In order to download sounds you first have to sign up with a user name and password and then pick a download pack. Payment is easy and handled either through Paypal or credit card. If you get the annual subscription, all you have to do for the rest of the year is log into the site and you are set to pull down all the sounds you need, never having to worry about paying again until your year is up. Auditioning is straightforward, and the site responds to searches very quickly. You can search using a global search function or you can browse by categories.
I have a few criticisms of the site. One complaint is that the site only loads 10 sounds per page. So for example, if you search the word “monkey” you get 75 hits but they are spread out over 8 pages. So auditioning them all involves a lot of browser navigation from page to page. It's nowhere near as quick as using Soundminer to find sounds (Not sure if that is a fair comparison though since one is online and the other is local). Another drawback is a lack of consistent metadata for the downloaded sounds. When I download a batch of sounds and load them into Soundminer for future use I find some sounds have a fully detailed set of metadata while others have just the file name and hard attributes (file length, bit rate, number of channels, etc.) It would be fantastic if SoundSnap had a metadata policy that required everyone to include more detailed metadata for the sounds.
In terms of the quality of the actual sounds - I have found them to be really great. Obviously I have not listened to every sound on the site but with very few exceptions the sounds have all been up to quite high standards. This makes sense since since the contributors all seem to be professional sound editors and have their own high standards to meet.

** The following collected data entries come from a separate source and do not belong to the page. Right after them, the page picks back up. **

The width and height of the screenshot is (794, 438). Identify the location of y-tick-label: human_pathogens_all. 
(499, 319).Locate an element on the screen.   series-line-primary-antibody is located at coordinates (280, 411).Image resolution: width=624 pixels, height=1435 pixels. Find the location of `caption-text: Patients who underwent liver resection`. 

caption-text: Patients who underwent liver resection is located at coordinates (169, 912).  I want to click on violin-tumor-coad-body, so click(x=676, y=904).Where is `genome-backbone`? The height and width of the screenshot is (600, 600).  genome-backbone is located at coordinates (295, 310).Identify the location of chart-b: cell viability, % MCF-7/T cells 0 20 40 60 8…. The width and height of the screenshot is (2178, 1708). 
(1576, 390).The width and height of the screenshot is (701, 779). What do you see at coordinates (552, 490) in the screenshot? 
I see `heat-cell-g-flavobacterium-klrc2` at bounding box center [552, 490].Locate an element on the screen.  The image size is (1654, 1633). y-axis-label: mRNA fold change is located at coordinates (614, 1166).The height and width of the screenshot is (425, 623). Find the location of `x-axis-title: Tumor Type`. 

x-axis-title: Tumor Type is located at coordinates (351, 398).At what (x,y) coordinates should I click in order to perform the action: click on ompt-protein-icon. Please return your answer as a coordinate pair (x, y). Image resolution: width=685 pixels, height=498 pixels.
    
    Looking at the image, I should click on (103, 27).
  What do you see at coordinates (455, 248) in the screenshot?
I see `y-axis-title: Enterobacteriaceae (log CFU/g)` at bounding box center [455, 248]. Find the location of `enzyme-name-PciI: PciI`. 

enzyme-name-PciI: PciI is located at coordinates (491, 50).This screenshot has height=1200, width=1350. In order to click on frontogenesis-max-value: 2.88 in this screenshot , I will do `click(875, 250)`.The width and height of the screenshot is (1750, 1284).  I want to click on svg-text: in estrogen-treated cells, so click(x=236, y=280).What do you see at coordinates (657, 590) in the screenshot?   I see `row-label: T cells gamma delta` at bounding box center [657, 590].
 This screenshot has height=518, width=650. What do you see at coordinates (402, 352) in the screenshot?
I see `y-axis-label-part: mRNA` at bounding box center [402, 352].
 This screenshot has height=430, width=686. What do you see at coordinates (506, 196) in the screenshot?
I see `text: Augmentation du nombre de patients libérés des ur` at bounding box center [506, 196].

I've also found this site to be a life-saver on occasions when I'm freelancing or at a mix without my personal SFX library handy. You can simply log onto SoundSnap wherever you are and hopefully find what you are looking for, without having to carry a hard drive, laptop and Soundminer key with you every where you go.
I would not recommend anyone attempt to treat an annual subscription to SoundSnap like a fully-functional stand-alone SFX library. I have found that SoundSnap can be an excellent emergency backup option though. In cases when you have exhausted your own library and you are at a loss to find that perfect sound a quick search on SoundSnap can offer a great find or a new perspective on what you are trying to find. I've never used it as a first resort, but SoundSnap got me out of more then a few jams when my primary library searches came up empty.
All in all, SoundSnap - with or without the annual subscription - is a great tool to have in your back pocket as a compliment to an on-site well-rounded professional SFX library.